The new data are likely to further fuel the debate over short-term rentals in the city. Both sides argue that the growth in rentals shows the need for the council to adopt new policies for a practice that now is illegal, though the rules are almost never enforced.
Critics of the rentals want a ban on owners renting out whole houses and apartments in residential areas or at least strict limits on their numbers, while those who offer homes or rooms to visitors want to be allowed to rent as many as they can as long as they pay taxes the same way hotels do.
“These (new) numbers are staggering, and they demonstrate that we’ve got to get a handle on the situation,” said Meg Lousteau, executive director of Vieux Carre Property Owners, Residents and Associates, who asked InsideAirbnb.com to release its latest round of data.
The February data were collected during the final week before Mardi Gras, but the tourist influx during Carnival season appears not to have had much of an effect on the number of listings.

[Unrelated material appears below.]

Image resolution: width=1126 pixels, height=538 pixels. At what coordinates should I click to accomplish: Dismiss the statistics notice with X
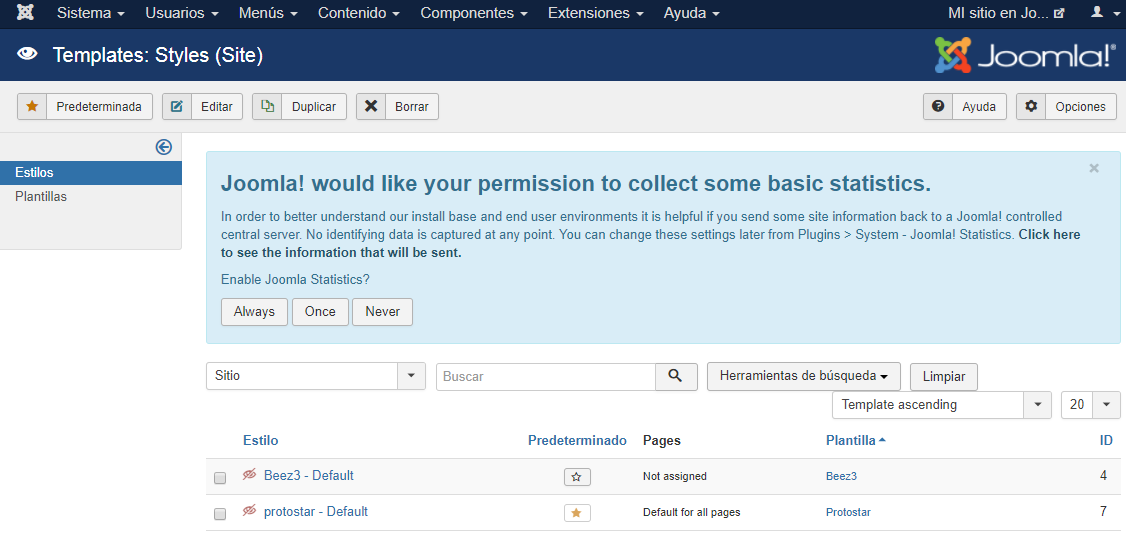tap(1094, 169)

Murray Cox, who runs InsideAirbnb.com, said Tuesday that data from early April showed more than 4,030 properties listed on Airbnb, up 400 from February and a nearly 65 percent increase over last year’s numbers.
Airbnb rentals remain most common in the areas surrounding the French Quarter, which on its own had nearly 300 listings in February. Faubourg Marigny, the 7th Ward and Treme also now have at least 220 short-term rentals each. Mid-City remains a popular location, with 230 sites listed.
Short-term rentals also are becoming increasingly common in Broadmoor, the Irish Channel and other areas where they had been a rarity in the past.
Nearly three-quarters of the listings are for an entire home or apartment, rather than just a spare room. Critics say that’s the worst type of rental because it disrupts neighborhoods, reduces the housing supply and, in many cases, amounts to a full-time business, not simply a way for homeowners to make ends meet.
Many of those who own short-term rentals, however, argue that the spread of the practice is a sign that the City Council should create regulations that acknowledge their reality.
Eric Bay, a board member of the Alliance for Neighborhood Prosperity, which is made up of short-term rental owners, said strict regulations would just hurt compliance.
“More so now than ever, we urge the city to take a comprehensive look at (the issue), prevent some barriers to entry and really grasp it,” said Bay, who rents out the Uptown home where he lives part of the week while he is traveling. “Let’s address it. Let’s make it nonrestrictive and noncumbersome.”
The council is considering a proposal to require all short-term rentals to be licensed and to pay taxes. The chief point of dispute seems to be whether to allow whole-home rentals in residential neighborhoods, and if so, how many.
Lousteau said the city needs to require platforms that facilitate the rentals, such as Airbnb, to share their data with the city so officials can track and properly regulate the practice.
“We have to know where this industry is and how it’s operating to craft rules and have effective enforcement,” Lousteau said. “Enforcement will not be possible without data sharing; it simply cannot happen. This industry cannot be allowed to hide in the shadows.”